Memory management

Table of contents

  1. Introduction
  2. Allocator
  3. Garbage collector
    1. Object aging
    2. Reclaiming objects
    3. Prefetching
  4. Process heaps
  5. Permanent heap
  6. Object layout
  7. Allocation optimisations

Introduction

IVM uses garbage collection for reclaiming memory. Both the garbage collector and allocator are based on Immix. For more information on Immix, see the provided paper. Some more information on this can also be found in the FAQ entry "How does Immix work?".

Allocator

The allocator allocates memory in 32 KB blocks of aligned memory. This means that allocating an object for the first time will result in a 32 KB block being assigned to the process performing the allocation. Objects are allocated into these blocks using bump allocation.

Garbage collector

The garbage collector is a parallel, generational garbage collector. Multiple processes can be collected in parallel, and for every process its call stack is processed in parallel as well.

A process can not run while it is being garbage collected, but only the process to garbage collect will be suspended, while all others can continue to run as normal.

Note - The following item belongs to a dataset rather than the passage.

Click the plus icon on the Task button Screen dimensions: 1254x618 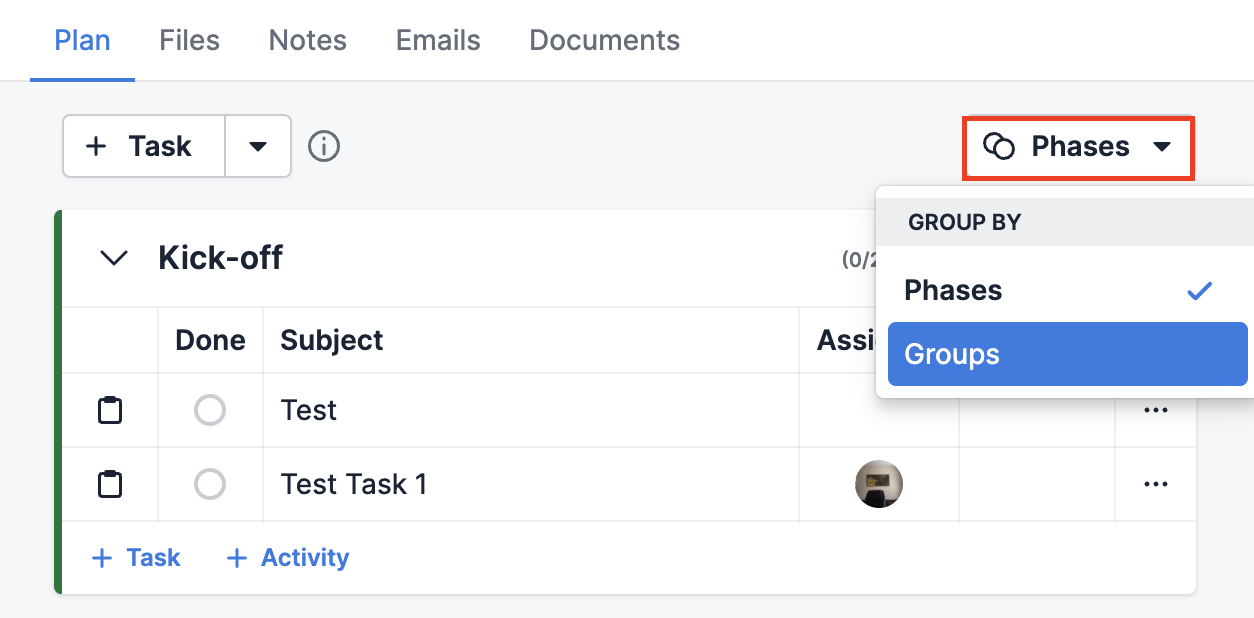tap(95, 146)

There are two types of garbage collectors in Inko:

  1. A process-local garbage collector.
  2. A mailbox garbage collector.

The process-local garbage collector will perform garbage collection for the heap of a process, while the mailbox collector will only garbage collect a process' mailbox. Both are garbage collected independently, but they can not be garbage collected at the same time for the same process.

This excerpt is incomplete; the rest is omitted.